Kishida is correct and on the right track when he said devastation brought to Hiroshima and Nagasaki by nuclear weapons “can never be repeated.”

Kishida’s comments echoed those of UN chief Antonio Guterres, who issued a statement on the Hiroshima anniversary, saying “some countries are recklessly rattling the nuclear saber once again, threatening to use these tools of annihilation.”

“In the face of these threats, the global community must speak as one. Any use of nuclear weapons is unacceptable,” Guterres said.

Earlier in May the President of the International Committee of the Red Cross, Mirjana Spoljaric, and the President of the Japanese Red Cross Society, Atsushi Seike, issued a statement ahead of the three-day G7 summit in Hiroshima.

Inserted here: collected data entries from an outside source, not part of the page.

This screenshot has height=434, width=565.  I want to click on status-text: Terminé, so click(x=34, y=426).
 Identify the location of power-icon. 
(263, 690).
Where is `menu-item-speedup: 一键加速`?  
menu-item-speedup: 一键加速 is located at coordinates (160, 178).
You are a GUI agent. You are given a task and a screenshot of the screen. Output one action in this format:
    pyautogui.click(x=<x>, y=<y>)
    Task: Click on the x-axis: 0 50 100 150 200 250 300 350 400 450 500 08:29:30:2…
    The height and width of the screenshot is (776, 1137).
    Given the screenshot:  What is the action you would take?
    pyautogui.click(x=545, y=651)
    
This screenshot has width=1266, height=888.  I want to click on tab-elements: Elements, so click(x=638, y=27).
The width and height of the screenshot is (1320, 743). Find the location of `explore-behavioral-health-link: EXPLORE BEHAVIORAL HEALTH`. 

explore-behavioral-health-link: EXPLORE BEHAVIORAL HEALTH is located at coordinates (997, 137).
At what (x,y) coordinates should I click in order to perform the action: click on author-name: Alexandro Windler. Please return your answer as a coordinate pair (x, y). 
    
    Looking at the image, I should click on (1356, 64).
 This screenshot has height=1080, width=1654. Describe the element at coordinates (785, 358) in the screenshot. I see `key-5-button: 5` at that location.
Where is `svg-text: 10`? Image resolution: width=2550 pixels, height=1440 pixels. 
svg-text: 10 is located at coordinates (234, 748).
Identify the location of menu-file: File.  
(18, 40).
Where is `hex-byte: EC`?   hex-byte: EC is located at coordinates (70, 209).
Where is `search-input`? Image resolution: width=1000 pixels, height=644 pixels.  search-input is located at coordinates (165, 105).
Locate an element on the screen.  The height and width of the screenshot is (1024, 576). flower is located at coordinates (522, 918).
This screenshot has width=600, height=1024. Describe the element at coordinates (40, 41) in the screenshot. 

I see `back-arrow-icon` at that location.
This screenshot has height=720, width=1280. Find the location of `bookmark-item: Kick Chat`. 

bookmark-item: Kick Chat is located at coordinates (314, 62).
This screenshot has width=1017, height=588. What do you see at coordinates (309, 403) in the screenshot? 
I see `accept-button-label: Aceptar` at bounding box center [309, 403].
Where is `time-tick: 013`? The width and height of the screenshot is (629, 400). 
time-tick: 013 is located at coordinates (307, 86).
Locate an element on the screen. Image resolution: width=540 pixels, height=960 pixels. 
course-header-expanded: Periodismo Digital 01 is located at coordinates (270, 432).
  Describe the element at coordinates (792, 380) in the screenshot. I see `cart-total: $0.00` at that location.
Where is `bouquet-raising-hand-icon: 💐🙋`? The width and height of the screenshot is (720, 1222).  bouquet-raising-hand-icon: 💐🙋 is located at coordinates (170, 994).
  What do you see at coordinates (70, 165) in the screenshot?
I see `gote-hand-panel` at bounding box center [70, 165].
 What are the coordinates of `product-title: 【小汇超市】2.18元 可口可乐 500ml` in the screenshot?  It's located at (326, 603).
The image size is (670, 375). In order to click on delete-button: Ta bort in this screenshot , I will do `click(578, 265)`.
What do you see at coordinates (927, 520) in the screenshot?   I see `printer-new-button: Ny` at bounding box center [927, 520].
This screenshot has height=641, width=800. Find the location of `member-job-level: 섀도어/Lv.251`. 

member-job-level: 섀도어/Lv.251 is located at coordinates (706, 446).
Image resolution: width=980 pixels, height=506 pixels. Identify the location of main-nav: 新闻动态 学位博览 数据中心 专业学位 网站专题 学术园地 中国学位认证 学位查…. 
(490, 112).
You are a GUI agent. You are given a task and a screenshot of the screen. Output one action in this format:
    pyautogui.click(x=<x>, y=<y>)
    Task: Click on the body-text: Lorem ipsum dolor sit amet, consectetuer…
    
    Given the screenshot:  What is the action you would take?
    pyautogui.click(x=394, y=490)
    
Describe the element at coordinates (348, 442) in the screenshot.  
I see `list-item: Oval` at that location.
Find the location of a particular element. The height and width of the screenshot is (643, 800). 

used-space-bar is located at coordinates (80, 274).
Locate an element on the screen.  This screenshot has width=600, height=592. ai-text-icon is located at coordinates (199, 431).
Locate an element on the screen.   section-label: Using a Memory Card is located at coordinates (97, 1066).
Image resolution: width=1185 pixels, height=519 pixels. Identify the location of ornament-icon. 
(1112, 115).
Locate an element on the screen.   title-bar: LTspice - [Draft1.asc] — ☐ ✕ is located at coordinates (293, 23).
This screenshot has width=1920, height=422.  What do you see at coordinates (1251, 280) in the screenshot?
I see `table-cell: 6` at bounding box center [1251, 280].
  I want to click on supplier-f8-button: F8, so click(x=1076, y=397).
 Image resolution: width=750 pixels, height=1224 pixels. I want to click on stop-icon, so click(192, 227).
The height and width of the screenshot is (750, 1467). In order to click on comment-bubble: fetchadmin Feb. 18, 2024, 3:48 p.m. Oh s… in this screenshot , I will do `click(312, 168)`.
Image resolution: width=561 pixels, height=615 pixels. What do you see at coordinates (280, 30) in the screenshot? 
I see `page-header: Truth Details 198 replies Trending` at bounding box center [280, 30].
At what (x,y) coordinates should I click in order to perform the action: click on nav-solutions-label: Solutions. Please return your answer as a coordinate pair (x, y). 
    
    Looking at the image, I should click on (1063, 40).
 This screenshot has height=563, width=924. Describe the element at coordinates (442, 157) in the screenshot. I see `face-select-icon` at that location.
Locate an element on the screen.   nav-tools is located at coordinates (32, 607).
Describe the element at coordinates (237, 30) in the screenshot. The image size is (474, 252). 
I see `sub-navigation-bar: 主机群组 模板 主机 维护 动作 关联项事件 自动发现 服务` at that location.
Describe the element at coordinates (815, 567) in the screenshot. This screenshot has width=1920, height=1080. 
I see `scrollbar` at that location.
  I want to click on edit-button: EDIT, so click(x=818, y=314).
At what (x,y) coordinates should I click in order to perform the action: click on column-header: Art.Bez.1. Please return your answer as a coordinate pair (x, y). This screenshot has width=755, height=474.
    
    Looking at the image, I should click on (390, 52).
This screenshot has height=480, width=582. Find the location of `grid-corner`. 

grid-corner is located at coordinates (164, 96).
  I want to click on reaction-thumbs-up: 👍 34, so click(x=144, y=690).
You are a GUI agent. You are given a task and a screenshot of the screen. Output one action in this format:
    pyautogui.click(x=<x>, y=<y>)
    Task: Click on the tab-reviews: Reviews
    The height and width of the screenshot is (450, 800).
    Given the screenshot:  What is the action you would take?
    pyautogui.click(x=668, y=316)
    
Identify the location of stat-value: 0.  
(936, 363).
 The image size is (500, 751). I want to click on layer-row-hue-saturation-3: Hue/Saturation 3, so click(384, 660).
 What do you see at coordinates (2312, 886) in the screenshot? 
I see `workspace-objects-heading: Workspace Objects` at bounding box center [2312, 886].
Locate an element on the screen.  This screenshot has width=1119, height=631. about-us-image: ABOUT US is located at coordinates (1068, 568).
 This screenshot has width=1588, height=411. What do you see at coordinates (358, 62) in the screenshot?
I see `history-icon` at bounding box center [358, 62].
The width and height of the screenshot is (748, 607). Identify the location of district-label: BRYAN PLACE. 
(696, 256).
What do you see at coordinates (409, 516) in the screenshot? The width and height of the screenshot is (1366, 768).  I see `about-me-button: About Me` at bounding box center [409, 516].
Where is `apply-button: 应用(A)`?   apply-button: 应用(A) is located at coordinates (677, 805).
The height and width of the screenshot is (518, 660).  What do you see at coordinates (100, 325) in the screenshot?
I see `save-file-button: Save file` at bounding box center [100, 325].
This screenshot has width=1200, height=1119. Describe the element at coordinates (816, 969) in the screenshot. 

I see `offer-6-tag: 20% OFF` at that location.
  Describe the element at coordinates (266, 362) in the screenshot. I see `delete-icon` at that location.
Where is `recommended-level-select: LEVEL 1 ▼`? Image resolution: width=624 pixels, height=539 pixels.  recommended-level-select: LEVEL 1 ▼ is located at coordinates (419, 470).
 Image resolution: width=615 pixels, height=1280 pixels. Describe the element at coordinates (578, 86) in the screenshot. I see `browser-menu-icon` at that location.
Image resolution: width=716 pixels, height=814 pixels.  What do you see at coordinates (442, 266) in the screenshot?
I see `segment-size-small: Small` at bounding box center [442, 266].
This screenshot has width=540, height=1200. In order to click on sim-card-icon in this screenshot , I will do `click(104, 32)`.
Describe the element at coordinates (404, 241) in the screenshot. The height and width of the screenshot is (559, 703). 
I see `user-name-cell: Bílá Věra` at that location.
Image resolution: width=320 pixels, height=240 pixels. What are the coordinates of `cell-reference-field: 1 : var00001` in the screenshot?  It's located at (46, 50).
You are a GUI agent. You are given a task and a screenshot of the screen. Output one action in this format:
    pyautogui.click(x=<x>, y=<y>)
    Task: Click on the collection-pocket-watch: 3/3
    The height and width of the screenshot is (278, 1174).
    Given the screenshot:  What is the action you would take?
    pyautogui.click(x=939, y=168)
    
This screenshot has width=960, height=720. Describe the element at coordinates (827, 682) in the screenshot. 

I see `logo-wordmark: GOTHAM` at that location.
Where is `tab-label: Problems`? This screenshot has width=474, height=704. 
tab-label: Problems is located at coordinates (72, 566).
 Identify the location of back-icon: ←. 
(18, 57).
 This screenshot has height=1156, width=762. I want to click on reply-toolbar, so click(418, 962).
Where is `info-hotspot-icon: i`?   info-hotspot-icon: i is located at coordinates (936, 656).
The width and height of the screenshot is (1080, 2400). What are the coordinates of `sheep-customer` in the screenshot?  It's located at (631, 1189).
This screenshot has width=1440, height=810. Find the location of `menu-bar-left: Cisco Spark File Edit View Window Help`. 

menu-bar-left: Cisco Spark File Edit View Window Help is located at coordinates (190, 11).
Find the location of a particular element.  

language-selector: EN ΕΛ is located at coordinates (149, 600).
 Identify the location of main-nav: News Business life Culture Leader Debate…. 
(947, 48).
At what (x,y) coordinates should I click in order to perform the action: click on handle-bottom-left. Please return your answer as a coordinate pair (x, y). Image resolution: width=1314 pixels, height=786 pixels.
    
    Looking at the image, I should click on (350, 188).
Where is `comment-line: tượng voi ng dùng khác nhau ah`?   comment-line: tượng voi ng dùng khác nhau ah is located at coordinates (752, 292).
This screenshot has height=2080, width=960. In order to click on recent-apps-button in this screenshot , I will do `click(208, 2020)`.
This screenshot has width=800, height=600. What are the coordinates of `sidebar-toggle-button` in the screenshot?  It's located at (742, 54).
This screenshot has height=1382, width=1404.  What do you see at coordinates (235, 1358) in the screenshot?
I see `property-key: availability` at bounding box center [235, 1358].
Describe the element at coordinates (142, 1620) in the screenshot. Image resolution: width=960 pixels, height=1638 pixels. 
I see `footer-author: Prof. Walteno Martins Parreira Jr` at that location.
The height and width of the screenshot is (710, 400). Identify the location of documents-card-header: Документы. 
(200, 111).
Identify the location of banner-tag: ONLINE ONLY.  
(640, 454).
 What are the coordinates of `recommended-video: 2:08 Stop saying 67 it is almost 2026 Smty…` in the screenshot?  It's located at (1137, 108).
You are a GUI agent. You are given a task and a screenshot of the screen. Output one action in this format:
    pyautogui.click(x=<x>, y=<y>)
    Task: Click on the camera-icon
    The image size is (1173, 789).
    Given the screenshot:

In their statement, which we endorse as well, they said the world must remember the horror wrought by the two atomic bombings of 1945.

For the sake of the survival of humanity, we must indeed free the world of weapons that threaten catastrophic humanitarian consequences and irreversible harm.

This requires immediate and decisive action by the entire international community.

The risk of use of nuclear weapons is highest since the worst moments of the Cold War, amid heightened political tensions and new steps to expand arsenals.

With almost 13,000 nuclear weapons in the arsenals of the nuclear-armed states, many with much more destructive power than the Hiroshima bomb and ready to be launched within minutes, “that dark path would have catastrophic effects on human health, the environment, the climate, food production, and socio-economic development around the globe.”

As Mirjana Spoljaric and Atsushi Seike correctly pointed out: “No government or international organization is prepared to deal with such a situation.”